Exercise brief
Word for word, copy the line that contains "Image resolution: width=213" and each line after it in the data below. Pictures stay out of the copy.
- - -
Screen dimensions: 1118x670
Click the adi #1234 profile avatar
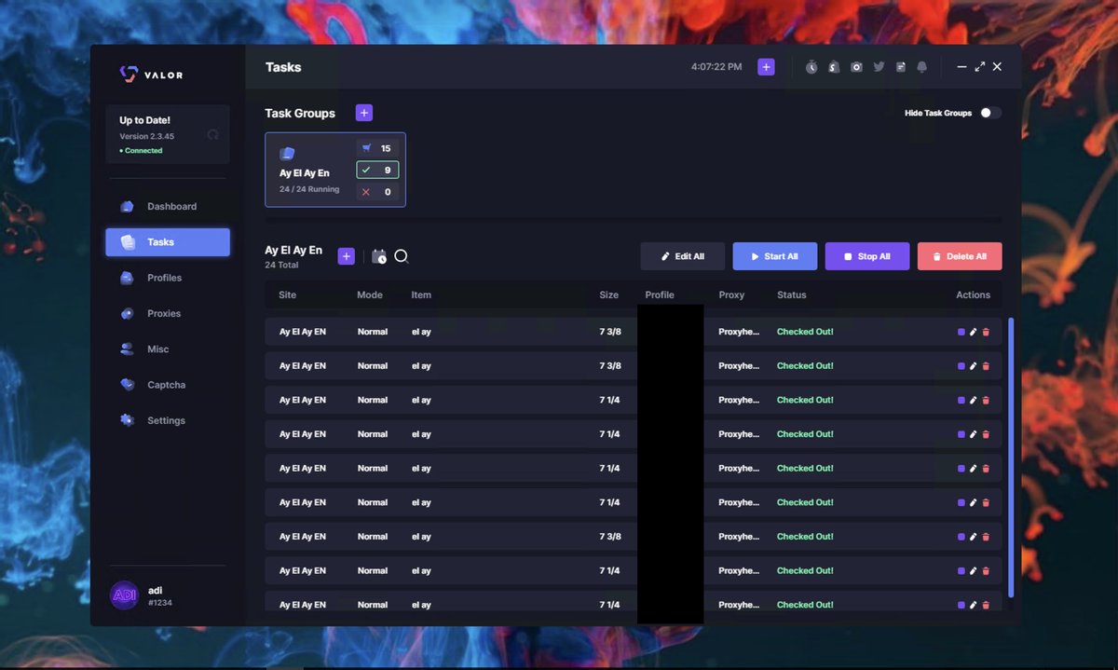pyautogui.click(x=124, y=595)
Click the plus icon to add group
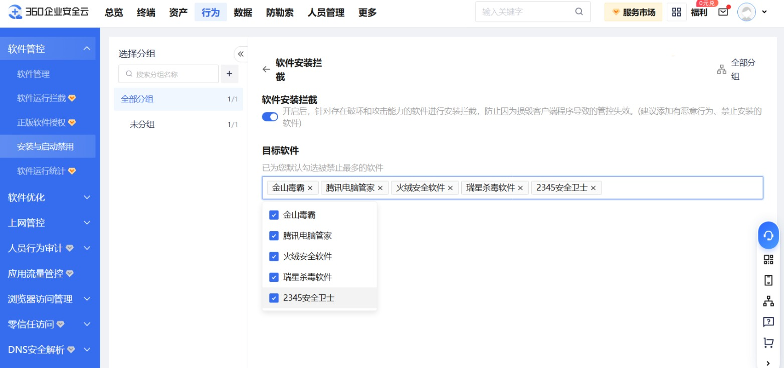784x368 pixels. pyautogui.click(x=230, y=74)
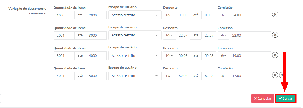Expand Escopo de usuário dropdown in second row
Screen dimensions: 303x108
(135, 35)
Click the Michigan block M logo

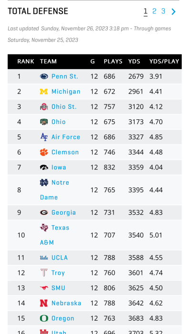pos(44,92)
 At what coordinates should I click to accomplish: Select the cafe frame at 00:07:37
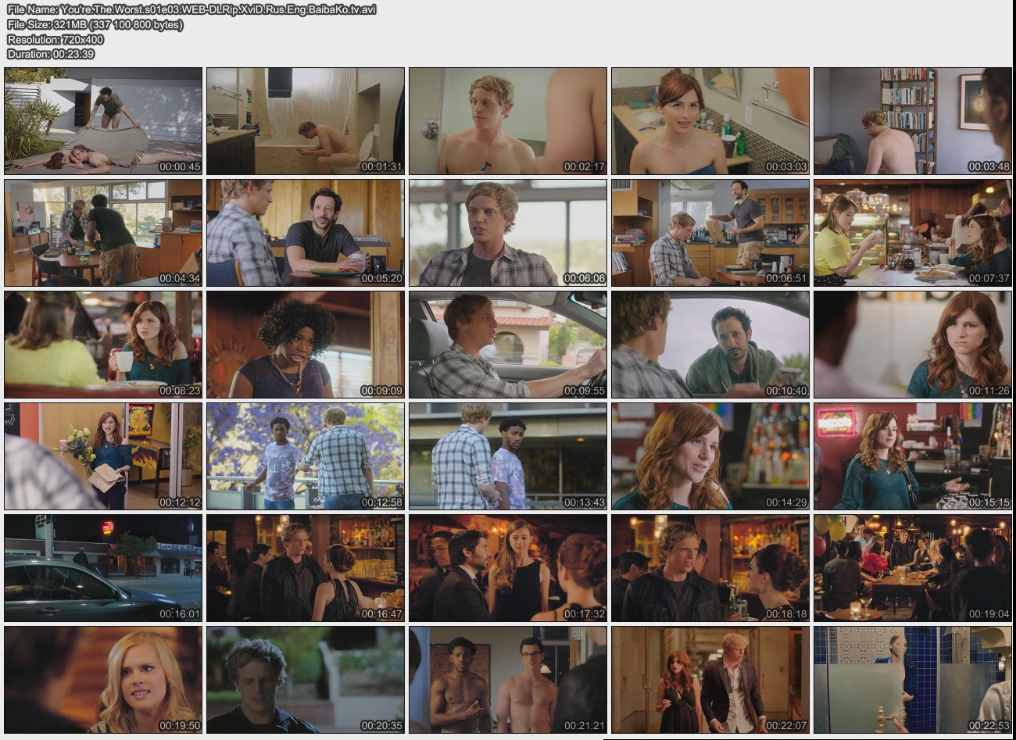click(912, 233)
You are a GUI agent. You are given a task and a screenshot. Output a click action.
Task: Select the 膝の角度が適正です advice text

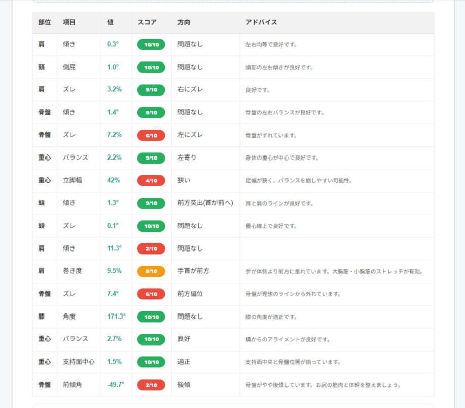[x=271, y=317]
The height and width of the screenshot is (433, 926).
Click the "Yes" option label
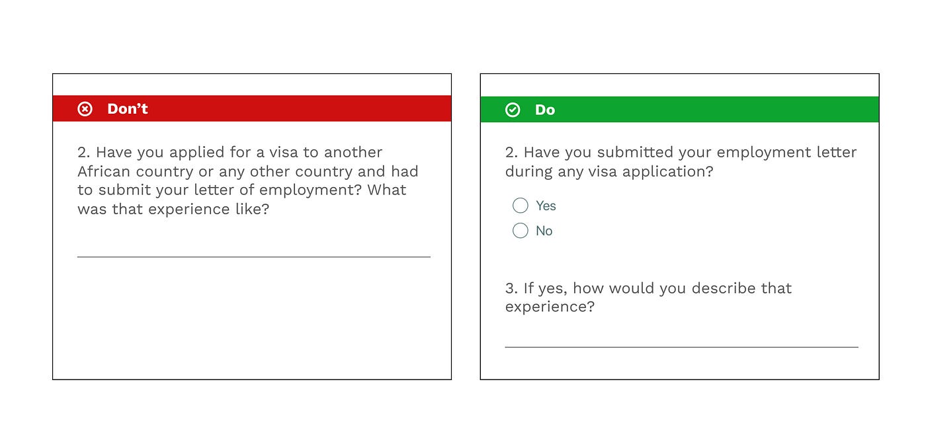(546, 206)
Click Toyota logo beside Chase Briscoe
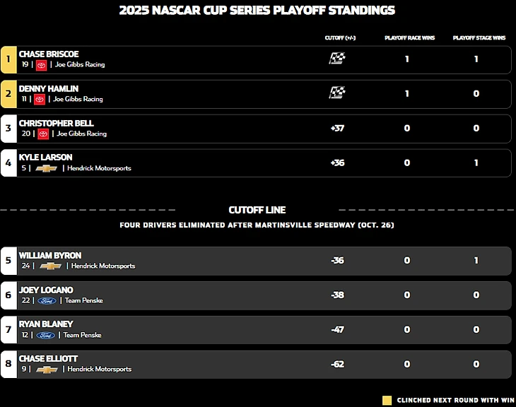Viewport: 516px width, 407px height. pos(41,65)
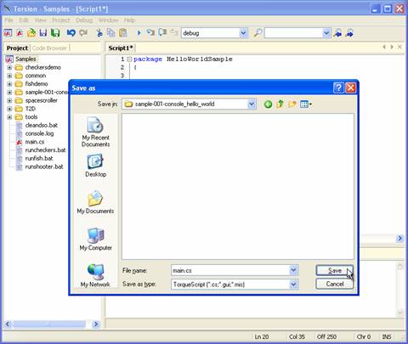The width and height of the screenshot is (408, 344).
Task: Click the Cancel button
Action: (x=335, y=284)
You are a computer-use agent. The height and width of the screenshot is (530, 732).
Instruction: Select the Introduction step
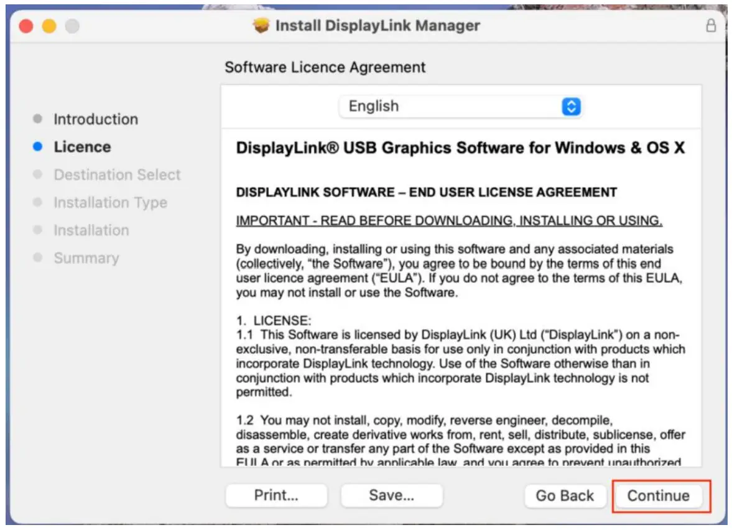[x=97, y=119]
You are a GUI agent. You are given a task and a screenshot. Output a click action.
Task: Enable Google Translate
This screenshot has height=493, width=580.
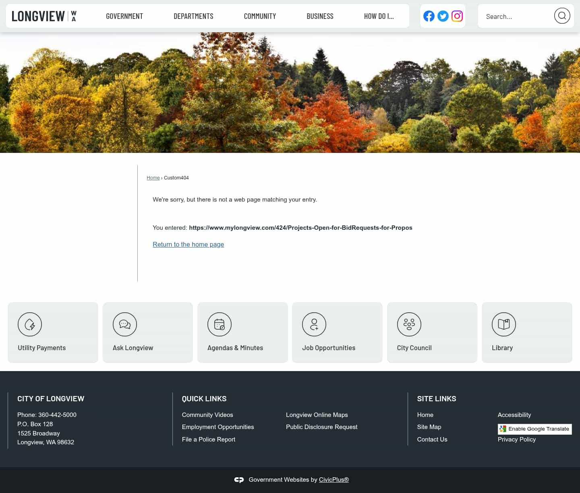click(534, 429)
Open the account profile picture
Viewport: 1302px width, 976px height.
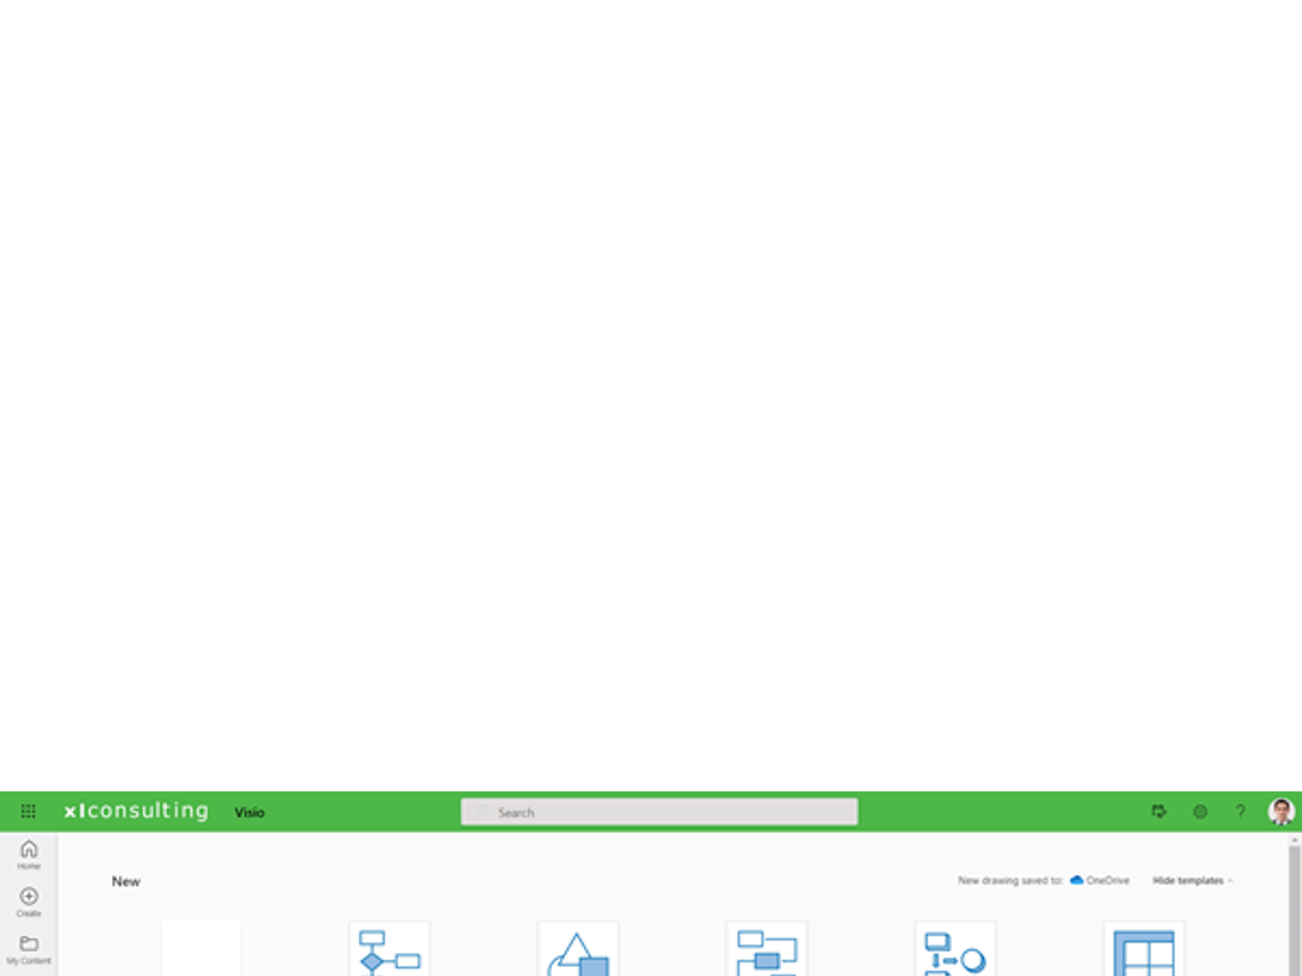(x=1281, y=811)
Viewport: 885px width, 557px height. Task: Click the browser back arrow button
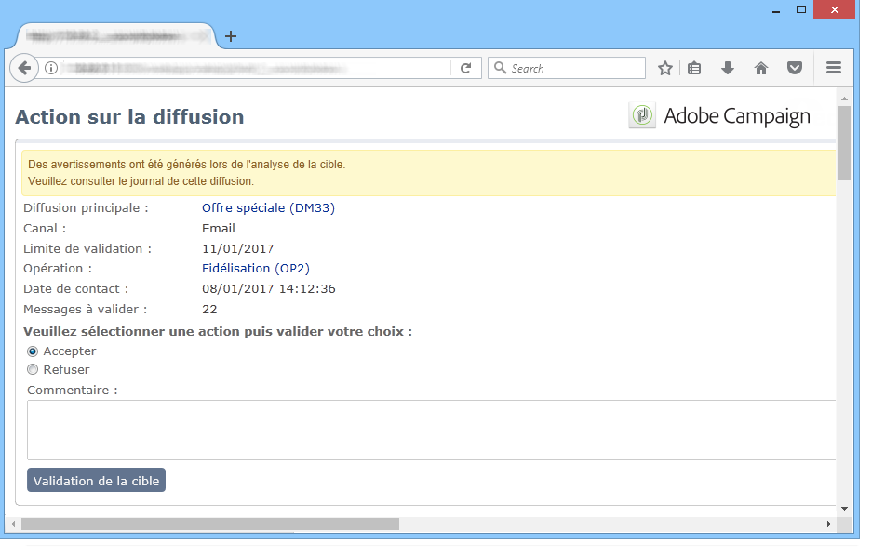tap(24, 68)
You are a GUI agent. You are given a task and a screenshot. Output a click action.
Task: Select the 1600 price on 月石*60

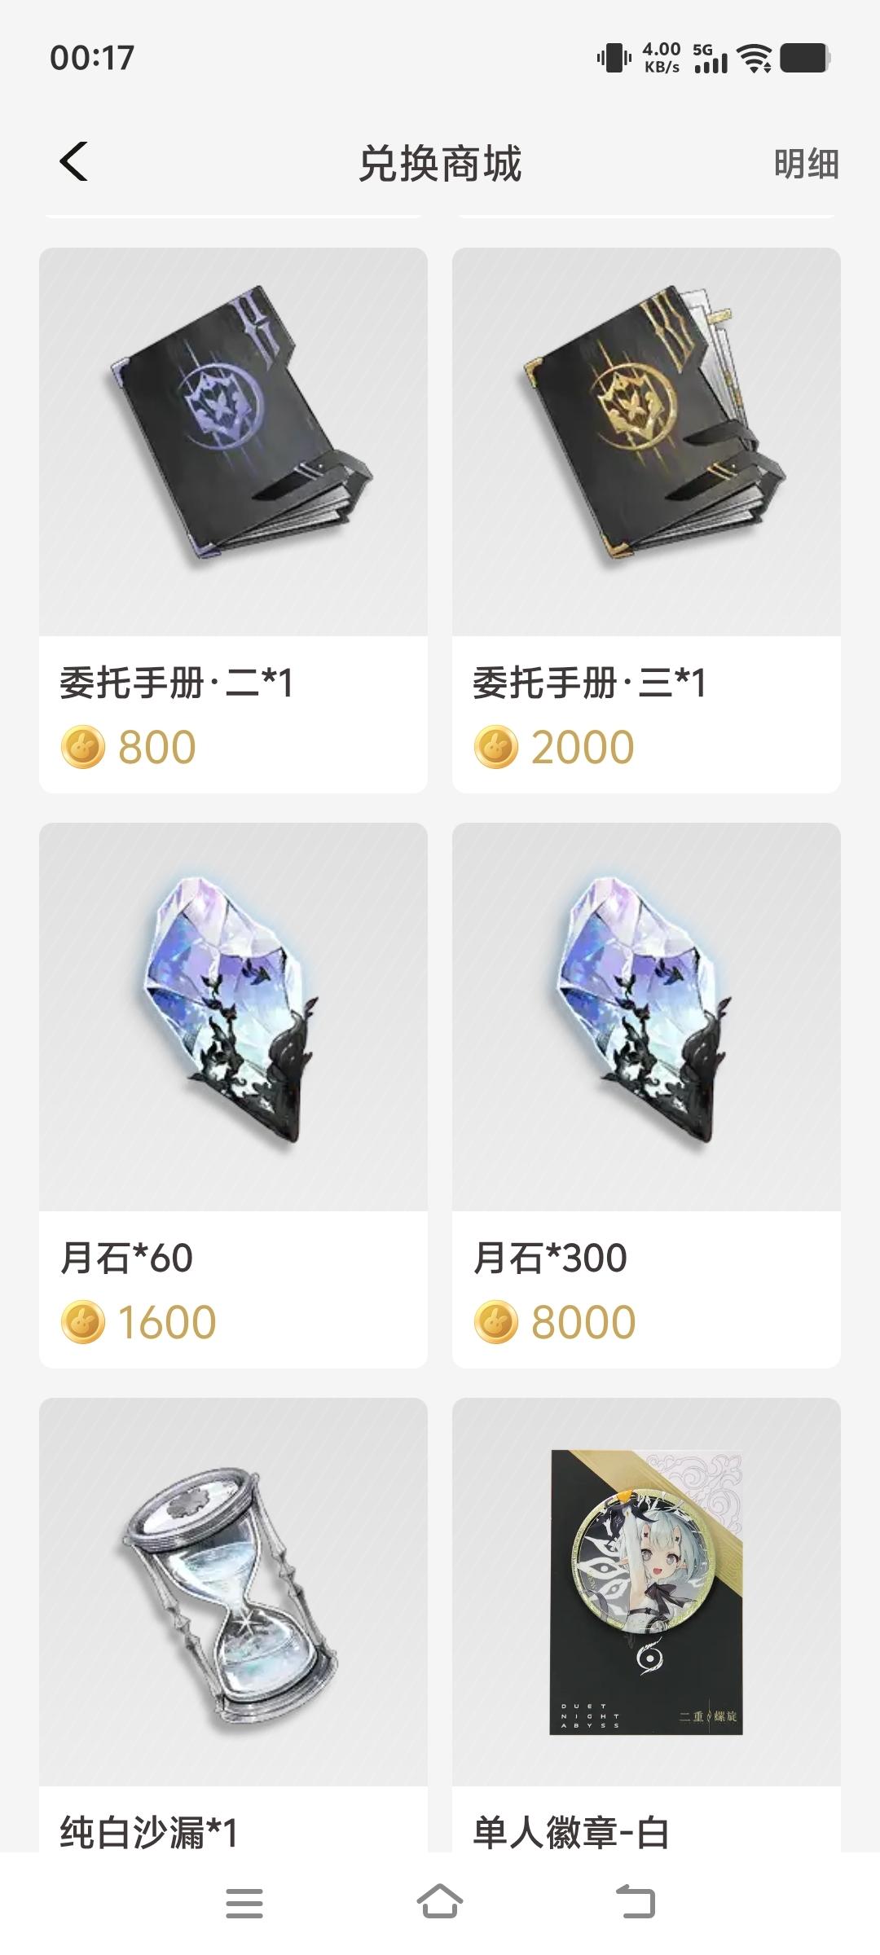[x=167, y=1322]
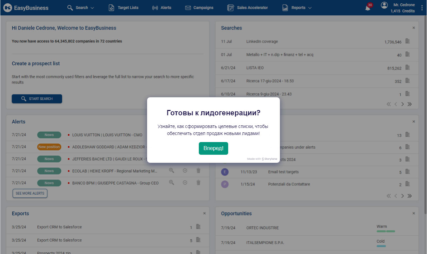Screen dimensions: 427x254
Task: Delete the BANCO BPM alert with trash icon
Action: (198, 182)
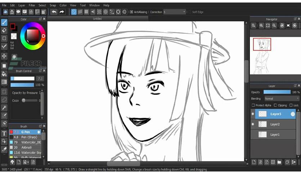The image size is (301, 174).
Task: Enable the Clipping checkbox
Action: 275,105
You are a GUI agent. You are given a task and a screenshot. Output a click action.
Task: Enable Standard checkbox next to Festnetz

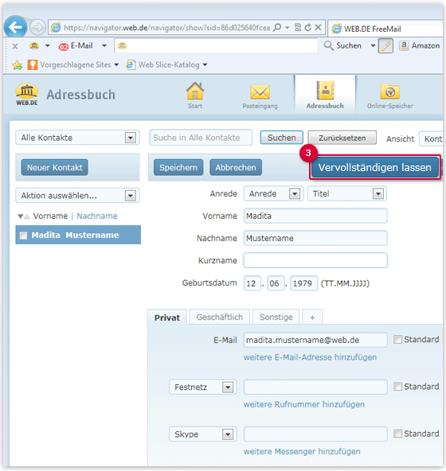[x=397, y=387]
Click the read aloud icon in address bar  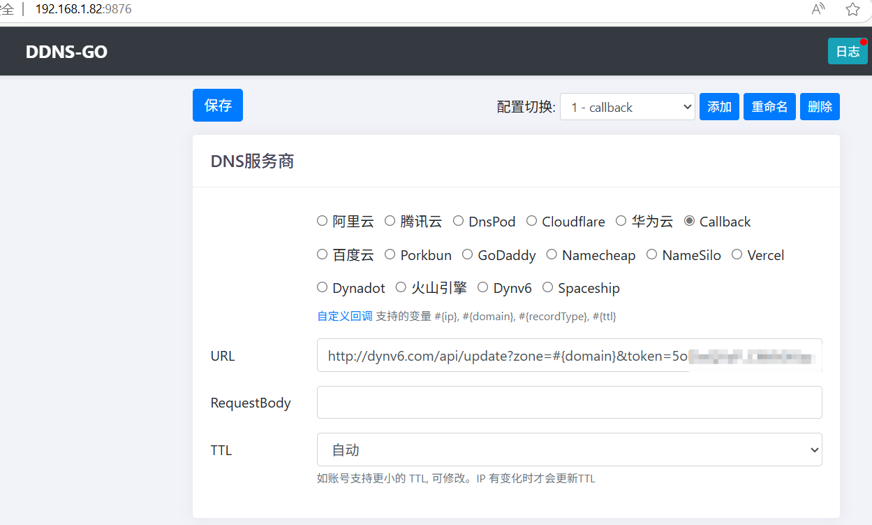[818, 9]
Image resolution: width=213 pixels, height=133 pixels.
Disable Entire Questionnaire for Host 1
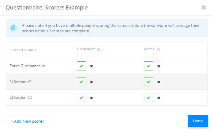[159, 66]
- - -
The answer
Image resolution: width=213 pixels, height=133 pixels.
Disable Entire Questionnaire for Host 1
[159, 66]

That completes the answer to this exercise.